La SAS VALOCIME sollicite la condamnation de la SAS HIVORY à lui payer une indemnité d’occupation à titre provisionnel correspondant au loyer dont elle s’acquitte pour la parcelle considérée.
Or, force est de constater qu’une telle indemnité n’est due qu’à l’égard du propriétaire faisant l’objet de l’occupation sans droit ni titre si, et seulement si, cette dernière est prévue par une clause non équivoque.
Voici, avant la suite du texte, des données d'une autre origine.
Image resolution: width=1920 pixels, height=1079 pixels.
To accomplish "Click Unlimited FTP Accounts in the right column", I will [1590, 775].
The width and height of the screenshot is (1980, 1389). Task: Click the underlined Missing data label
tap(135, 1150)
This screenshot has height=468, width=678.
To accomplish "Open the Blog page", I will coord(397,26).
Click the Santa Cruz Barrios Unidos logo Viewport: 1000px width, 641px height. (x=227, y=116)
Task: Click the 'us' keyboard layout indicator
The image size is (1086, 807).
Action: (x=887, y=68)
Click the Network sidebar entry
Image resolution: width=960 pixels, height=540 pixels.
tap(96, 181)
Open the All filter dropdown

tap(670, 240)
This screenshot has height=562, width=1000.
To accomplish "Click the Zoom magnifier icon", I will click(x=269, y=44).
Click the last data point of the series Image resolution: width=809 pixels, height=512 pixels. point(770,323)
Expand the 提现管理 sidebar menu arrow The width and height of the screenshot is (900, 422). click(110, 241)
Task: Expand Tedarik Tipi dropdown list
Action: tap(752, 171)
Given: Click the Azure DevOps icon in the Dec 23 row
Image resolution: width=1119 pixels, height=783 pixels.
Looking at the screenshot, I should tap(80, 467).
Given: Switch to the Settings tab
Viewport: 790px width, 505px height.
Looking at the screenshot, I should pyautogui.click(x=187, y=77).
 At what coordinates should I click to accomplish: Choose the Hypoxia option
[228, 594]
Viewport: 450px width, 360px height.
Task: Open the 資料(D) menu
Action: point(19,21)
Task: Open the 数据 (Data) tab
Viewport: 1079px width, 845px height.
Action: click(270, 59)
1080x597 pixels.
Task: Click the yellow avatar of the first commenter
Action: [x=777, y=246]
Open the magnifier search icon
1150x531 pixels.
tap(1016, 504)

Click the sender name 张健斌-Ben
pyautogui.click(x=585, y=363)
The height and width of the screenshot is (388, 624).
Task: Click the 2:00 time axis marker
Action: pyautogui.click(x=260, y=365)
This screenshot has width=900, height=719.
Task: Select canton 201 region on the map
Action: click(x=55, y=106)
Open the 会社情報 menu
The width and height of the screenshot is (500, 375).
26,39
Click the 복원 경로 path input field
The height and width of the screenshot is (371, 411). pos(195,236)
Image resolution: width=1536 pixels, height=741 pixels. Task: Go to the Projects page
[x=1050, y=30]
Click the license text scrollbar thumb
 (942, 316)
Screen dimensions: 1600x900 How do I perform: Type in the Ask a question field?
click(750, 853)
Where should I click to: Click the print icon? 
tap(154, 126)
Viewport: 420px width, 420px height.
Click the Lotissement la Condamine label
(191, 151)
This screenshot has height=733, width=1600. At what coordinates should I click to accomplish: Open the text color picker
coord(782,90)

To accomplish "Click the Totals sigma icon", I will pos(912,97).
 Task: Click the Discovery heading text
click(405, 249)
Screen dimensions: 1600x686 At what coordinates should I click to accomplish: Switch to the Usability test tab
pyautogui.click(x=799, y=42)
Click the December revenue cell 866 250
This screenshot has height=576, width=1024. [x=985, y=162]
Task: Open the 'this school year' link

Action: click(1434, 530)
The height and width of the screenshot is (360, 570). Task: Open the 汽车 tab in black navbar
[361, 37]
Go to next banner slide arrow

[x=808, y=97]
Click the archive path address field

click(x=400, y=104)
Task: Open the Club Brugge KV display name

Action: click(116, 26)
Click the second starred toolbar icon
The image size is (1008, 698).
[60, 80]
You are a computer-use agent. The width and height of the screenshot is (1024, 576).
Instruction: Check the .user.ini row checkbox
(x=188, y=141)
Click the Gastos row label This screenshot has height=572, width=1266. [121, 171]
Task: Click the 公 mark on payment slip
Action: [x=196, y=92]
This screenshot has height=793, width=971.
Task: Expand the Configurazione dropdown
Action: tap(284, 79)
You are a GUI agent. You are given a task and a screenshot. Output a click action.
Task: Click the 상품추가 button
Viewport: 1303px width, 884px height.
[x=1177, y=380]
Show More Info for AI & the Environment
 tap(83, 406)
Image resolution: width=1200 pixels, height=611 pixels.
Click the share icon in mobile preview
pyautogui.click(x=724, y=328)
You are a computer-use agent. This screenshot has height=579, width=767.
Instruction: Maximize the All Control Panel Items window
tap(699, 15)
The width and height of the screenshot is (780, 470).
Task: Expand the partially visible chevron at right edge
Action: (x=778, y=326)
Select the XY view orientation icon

En cela le locataire, même dans le cadre de la protection possessoire, ne peut y prétendre.
La provision demandée trouve en réalité son fondement dans la réparation du préjudice résultant de la parte de chance d’exploitation de la parcelle litigieuse, dont l’appréciation excède les pouvoirs du juge de l’évidence et se heurte à une contestation sérieuse.
Par conséquent, il n’y a lieu à référé sur cette demande.
Sur les frais et dépens
La SAS HIVORY, partie perdante, sera condamnée à verser la somme de 1000 euros à la SAS VALOCIME en application des dispositions de l’article 700 du Code de procédure civile, outre aux entiers dépens.

PAR CES MOTIFS
Le juge des référés statuant publiquement et en premier ressort, par ordonnance contradictoire, prononcée par mise à disposition au greffe,
AU PRINCIPAL renvoie les parties à se pourvoir ainsi qu’elles en aviseront,
AU PROVISOIRE,
DÉCLARE la SAS VALOCIME recevable en son action,
CONSTATE que la SAS HIVORY est occupante sans droit ni titre de la parcelle de terrain située à [Localité 6], lieudit « [Adresse 7] », cadastrée section B numéro [Cadastre 2],
ORDONNE en conséquence à la SAS HIVORY de rendre libre de toute occupation ladite parcelle et de procéder à sa remise en état par l’enlèvement de tout équipement et installation dans un délai de deux mois à compter de la signification de la présente décision, sous astreinte provisoire de 250 euros par jour de retard passé ce délai,
DIT que l’astreinte courra sur un délai de trois mois maximum,
DIT qu’à défaut de libération et de remise en état volontaire des lieux dans le délai prescrit, il pourra être procédé à l’expulsion de la SASHIVORY et de tout occupant de son chef, au besoin avec le concours de la force publique,
DIT n’y avoir lieu à référé sur toute autre demande,
CONDAMNE la SAS HIVORY à payer à la SAS VALOCIME la somme de MILLE EUROS (1000 €) en application des dispositions de l’article 700 du Code de procédure civile
CONDAMNE la SAS HIVORY aux entiers dépens,
RAPPELLE que la présente décision est exécutoire à titre provisoire.